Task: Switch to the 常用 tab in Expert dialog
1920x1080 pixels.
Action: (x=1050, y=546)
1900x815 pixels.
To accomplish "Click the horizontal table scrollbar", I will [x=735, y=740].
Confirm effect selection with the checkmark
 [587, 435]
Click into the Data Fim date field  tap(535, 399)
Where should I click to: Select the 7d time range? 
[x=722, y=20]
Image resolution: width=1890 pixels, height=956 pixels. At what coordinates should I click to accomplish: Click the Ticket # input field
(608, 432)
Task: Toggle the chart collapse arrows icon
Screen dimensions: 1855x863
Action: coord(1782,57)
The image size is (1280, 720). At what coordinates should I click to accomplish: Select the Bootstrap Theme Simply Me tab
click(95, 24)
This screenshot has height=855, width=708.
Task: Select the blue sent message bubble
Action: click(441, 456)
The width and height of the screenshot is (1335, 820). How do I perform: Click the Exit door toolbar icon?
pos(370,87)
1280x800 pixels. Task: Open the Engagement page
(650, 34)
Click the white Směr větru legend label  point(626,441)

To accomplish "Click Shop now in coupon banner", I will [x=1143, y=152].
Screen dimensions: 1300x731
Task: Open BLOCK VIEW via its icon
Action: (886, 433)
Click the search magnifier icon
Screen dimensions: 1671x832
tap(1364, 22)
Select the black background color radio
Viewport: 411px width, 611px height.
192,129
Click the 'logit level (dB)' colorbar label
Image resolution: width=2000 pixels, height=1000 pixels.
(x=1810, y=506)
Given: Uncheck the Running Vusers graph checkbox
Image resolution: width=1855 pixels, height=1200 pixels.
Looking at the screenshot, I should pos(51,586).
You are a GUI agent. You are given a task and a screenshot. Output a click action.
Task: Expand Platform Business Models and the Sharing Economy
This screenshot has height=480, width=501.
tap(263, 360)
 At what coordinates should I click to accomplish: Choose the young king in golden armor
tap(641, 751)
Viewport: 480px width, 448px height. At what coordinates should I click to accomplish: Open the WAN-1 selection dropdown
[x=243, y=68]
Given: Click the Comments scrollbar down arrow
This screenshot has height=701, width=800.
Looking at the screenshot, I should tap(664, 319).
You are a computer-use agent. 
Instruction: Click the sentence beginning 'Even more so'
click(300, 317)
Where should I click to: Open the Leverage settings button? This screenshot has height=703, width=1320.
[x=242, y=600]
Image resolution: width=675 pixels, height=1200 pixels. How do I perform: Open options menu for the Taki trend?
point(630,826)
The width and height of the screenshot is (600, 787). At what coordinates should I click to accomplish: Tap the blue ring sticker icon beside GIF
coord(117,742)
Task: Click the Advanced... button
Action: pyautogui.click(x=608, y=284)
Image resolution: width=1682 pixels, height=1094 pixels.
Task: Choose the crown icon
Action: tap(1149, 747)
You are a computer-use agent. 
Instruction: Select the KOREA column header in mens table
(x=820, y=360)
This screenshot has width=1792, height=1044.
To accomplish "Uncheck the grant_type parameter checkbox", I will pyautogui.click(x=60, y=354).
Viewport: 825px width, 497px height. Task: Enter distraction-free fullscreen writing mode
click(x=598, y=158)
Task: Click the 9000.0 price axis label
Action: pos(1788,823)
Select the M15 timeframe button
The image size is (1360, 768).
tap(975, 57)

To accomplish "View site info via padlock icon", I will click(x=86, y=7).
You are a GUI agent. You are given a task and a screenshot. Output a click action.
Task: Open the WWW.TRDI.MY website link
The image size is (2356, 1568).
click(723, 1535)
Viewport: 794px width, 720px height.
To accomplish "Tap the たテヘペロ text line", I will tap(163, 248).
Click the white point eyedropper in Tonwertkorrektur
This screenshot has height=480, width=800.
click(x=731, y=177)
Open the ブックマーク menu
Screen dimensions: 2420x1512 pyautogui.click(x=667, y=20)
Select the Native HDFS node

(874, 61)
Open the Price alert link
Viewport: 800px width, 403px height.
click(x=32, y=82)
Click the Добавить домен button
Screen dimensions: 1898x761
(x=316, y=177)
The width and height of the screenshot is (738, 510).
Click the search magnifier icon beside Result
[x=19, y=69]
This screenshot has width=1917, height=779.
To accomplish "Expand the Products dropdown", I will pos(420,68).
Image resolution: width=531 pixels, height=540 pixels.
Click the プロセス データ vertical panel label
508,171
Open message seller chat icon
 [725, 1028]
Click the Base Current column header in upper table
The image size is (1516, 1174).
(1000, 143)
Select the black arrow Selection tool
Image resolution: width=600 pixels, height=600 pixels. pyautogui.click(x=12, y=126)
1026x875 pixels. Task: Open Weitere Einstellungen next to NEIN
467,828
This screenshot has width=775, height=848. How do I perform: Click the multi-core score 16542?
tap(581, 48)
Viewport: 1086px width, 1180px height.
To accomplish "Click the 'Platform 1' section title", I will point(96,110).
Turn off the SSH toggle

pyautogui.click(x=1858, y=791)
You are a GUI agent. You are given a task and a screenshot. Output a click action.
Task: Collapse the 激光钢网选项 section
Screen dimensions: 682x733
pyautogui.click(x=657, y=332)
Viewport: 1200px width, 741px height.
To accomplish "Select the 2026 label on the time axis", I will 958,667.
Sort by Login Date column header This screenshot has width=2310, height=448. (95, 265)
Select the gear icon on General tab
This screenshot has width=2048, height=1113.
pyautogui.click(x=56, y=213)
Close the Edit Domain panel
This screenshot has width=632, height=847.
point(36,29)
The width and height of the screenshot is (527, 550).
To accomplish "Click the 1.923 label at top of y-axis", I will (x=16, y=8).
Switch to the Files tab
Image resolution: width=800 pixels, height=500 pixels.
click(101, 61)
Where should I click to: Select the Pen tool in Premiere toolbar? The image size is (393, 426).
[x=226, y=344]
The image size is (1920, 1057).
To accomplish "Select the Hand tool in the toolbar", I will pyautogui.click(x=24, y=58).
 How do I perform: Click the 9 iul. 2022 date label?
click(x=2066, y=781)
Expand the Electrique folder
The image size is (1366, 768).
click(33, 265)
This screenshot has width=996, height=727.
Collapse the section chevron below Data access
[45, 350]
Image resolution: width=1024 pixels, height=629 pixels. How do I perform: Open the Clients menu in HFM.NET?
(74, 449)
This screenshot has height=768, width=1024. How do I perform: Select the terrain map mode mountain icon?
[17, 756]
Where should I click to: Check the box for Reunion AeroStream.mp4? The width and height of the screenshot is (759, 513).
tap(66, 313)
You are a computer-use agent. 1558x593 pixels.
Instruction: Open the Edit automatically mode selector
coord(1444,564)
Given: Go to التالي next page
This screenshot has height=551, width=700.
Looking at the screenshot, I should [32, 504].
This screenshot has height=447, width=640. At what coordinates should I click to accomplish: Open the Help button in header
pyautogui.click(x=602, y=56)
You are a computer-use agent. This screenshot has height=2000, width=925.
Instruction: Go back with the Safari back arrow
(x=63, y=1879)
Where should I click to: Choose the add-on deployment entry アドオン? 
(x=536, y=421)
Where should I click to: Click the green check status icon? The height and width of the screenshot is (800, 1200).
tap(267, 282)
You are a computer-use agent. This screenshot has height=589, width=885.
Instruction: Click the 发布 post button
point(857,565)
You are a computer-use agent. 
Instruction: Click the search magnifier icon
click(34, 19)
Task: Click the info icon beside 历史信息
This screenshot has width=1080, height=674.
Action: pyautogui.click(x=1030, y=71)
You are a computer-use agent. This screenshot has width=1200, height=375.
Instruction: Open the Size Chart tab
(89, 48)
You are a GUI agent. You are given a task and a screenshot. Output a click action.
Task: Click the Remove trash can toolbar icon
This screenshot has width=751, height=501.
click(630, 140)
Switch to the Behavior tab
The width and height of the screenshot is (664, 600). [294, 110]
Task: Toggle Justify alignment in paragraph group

☆ ☆ ☆ ☆

What is asked → Please turn the rows above into a numbered list, leaving out any blank lines.

Exercise result →
1. Task: Switch to the 常用 tab in Expert dialog
2. 1920x1080 pixels.
3. Action: (x=1050, y=546)
4. 1900x815 pixels.
5. To accomplish "Click the horizontal table scrollbar", I will [x=735, y=740].
6. Confirm effect selection with the checkmark
7.  [587, 435]
8. Click into the Data Fim date field  tap(535, 399)
9. Where should I click to: Select the 7d time range? 
10. [x=722, y=20]
11. Image resolution: width=1890 pixels, height=956 pixels. At what coordinates should I click to accomplish: Click the Ticket # input field
12. (608, 432)
13. Task: Toggle the chart collapse arrows icon
14. Screen dimensions: 1855x863
15. Action: coord(1782,57)
16. The image size is (1280, 720). At what coordinates should I click to accomplish: Select the Bootstrap Theme Simply Me tab
17. click(95, 24)
18. This screenshot has height=855, width=708.
19. Task: Select the blue sent message bubble
20. Action: click(441, 456)
21. The width and height of the screenshot is (1335, 820). How do I perform: Click the Exit door toolbar icon?
22. pos(370,87)
23. 1280x800 pixels. Task: Open the Engagement page
24. (650, 34)
25. Click the white Směr větru legend label  point(626,441)
26. To accomplish "Click Shop now in coupon banner", I will [x=1143, y=152].
27. Screen dimensions: 1300x731
28. Task: Open BLOCK VIEW via its icon
29. Action: (886, 433)
30. Click the search magnifier icon
31. Screen dimensions: 1671x832
32. tap(1364, 22)
33. Select the black background color radio
34. Viewport: 411px width, 611px height.
35. 192,129
36. Click the 'logit level (dB)' colorbar label
37. Image resolution: width=2000 pixels, height=1000 pixels.
38. (x=1810, y=506)
39. Given: Uncheck the Running Vusers graph checkbox
40. Image resolution: width=1855 pixels, height=1200 pixels.
41. Looking at the screenshot, I should pos(51,586).
42. You are a GUI agent. You are given a task and a screenshot. Output a click action.
43. Task: Expand Platform Business Models and the Sharing Economy
44. This screenshot has height=480, width=501.
45. tap(263, 360)
46.  At what coordinates should I click to accomplish: Choose the young king in golden armor
47. tap(641, 751)
48. Viewport: 480px width, 448px height. At what coordinates should I click to accomplish: Open the WAN-1 selection dropdown
49. [x=243, y=68]
50. Given: Click the Comments scrollbar down arrow
51. This screenshot has height=701, width=800.
52. Looking at the screenshot, I should tap(664, 319).
53. You are a computer-use agent. 
54. Instruction: Click the sentence beginning 'Even more so'
55. click(300, 317)
56. Where should I click to: Open the Leverage settings button? This screenshot has height=703, width=1320.
57. [x=242, y=600]
58. Image resolution: width=675 pixels, height=1200 pixels. How do I perform: Open options menu for the Taki trend?
59. point(630,826)
60. The width and height of the screenshot is (600, 787). At what coordinates should I click to accomplish: Tap the blue ring sticker icon beside GIF
61. coord(117,742)
62. Task: Click the Advanced... button
63. Action: pyautogui.click(x=608, y=284)
64. Image resolution: width=1682 pixels, height=1094 pixels.
65. Task: Choose the crown icon
66. Action: tap(1149, 747)
67. You are a computer-use agent. 
68. Instruction: Select the KOREA column header in mens table
69. (x=820, y=360)
70. This screenshot has width=1792, height=1044.
71. To accomplish "Uncheck the grant_type parameter checkbox", I will pyautogui.click(x=60, y=354).
72. Viewport: 825px width, 497px height. Task: Enter distraction-free fullscreen writing mode
73. click(x=598, y=158)
74. Task: Click the 9000.0 price axis label
75. Action: pos(1788,823)
76. Select the M15 timeframe button
77. The image size is (1360, 768).
78. tap(975, 57)
79. To accomplish "View site info via padlock icon", I will click(x=86, y=7).
80. You are a GUI agent. You are given a task and a screenshot. Output a click action.
81. Task: Open the WWW.TRDI.MY website link
82. The image size is (2356, 1568).
83. click(723, 1535)
84. Viewport: 794px width, 720px height.
85. To accomplish "Tap the たテヘペロ text line", I will tap(163, 248).
86. Click the white point eyedropper in Tonwertkorrektur
87. This screenshot has height=480, width=800.
88. click(x=731, y=177)
89. Open the ブックマーク menu
90. Screen dimensions: 2420x1512 pyautogui.click(x=667, y=20)
91. Select the Native HDFS node
92. (874, 61)
93. Open the Price alert link
94. Viewport: 800px width, 403px height.
95. click(x=32, y=82)
96. Click the Добавить домен button
97. Screen dimensions: 1898x761
98. (x=316, y=177)
99. The width and height of the screenshot is (738, 510).
100. Click the search magnifier icon beside Result
101. [x=19, y=69]
102. This screenshot has width=1917, height=779.
103. To accomplish "Expand the Products dropdown", I will pos(420,68).
104. Image resolution: width=531 pixels, height=540 pixels.
105. Click the プロセス データ vertical panel label
106. 508,171
107. Open message seller chat icon
108.  [725, 1028]
109. Click the Base Current column header in upper table
110. The image size is (1516, 1174).
111. (1000, 143)
112. Select the black arrow Selection tool
113. Image resolution: width=600 pixels, height=600 pixels. pyautogui.click(x=12, y=126)
114. 1026x875 pixels. Task: Open Weitere Einstellungen next to NEIN
115. 467,828
116. This screenshot has width=775, height=848. How do I perform: Click the multi-core score 16542?
117. tap(581, 48)
118. Viewport: 1086px width, 1180px height.
119. To accomplish "Click the 'Platform 1' section title", I will point(96,110).
120. Turn off the SSH toggle
121. pyautogui.click(x=1858, y=791)
122. You are a GUI agent. You are given a task and a screenshot. Output a click action.
123. Task: Collapse the 激光钢网选项 section
124. Screen dimensions: 682x733
125. pyautogui.click(x=657, y=332)
126. Viewport: 1200px width, 741px height.
127. To accomplish "Select the 2026 label on the time axis", I will 958,667.
128. Sort by Login Date column header This screenshot has width=2310, height=448. (95, 265)
129. Select the gear icon on General tab
130. This screenshot has width=2048, height=1113.
131. pyautogui.click(x=56, y=213)
132. Close the Edit Domain panel
133. This screenshot has width=632, height=847.
134. point(36,29)
135. The width and height of the screenshot is (527, 550).
136. To accomplish "Click the 1.923 label at top of y-axis", I will (x=16, y=8).
137. Switch to the Files tab
138. Image resolution: width=800 pixels, height=500 pixels.
139. click(101, 61)
140. Where should I click to: Select the Pen tool in Premiere toolbar? The image size is (393, 426).
141. [x=226, y=344]
142. The image size is (1920, 1057).
143. To accomplish "Select the Hand tool in the toolbar", I will pyautogui.click(x=24, y=58).
144.  How do I perform: Click the 9 iul. 2022 date label?
145. click(x=2066, y=781)
146. Expand the Electrique folder
147. The image size is (1366, 768).
148. click(33, 265)
149. This screenshot has width=996, height=727.
150. Collapse the section chevron below Data access
151. [45, 350]
152. Image resolution: width=1024 pixels, height=629 pixels. How do I perform: Open the Clients menu in HFM.NET?
153. (74, 449)
154. This screenshot has height=768, width=1024. How do I perform: Select the terrain map mode mountain icon?
155. [17, 756]
156. Where should I click to: Check the box for Reunion AeroStream.mp4? The width and height of the screenshot is (759, 513).
157. tap(66, 313)
158. You are a computer-use agent. 1558x593 pixels.
159. Instruction: Open the Edit automatically mode selector
160. coord(1444,564)
161. Given: Go to التالي next page
162. This screenshot has height=551, width=700.
163. Looking at the screenshot, I should [32, 504].
164. This screenshot has height=447, width=640. At what coordinates should I click to accomplish: Open the Help button in header
165. pyautogui.click(x=602, y=56)
166. You are a computer-use agent. This screenshot has height=2000, width=925.
167. Instruction: Go back with the Safari back arrow
168. (x=63, y=1879)
169. Where should I click to: Choose the add-on deployment entry アドオン? 
170. (x=536, y=421)
171. Where should I click to: Click the green check status icon? The height and width of the screenshot is (800, 1200).
172. tap(267, 282)
173. You are a computer-use agent. This screenshot has height=589, width=885.
174. Instruction: Click the 发布 post button
175. point(857,565)
176. You are a computer-use agent. 
177. Instruction: Click the search magnifier icon
178. click(34, 19)
179. Task: Click the info icon beside 历史信息
180. This screenshot has width=1080, height=674.
181. Action: pyautogui.click(x=1030, y=71)
182. You are a computer-use agent. This screenshot has width=1200, height=375.
183. Instruction: Open the Size Chart tab
184. (89, 48)
185. You are a GUI agent. You are given a task and a screenshot. Output a click action.
186. Task: Click the Remove trash can toolbar icon
187. This screenshot has width=751, height=501.
188. click(630, 140)
189. Switch to the Behavior tab
190. The width and height of the screenshot is (664, 600). [294, 110]
191. Task: Toggle Justify alignment in paragraph group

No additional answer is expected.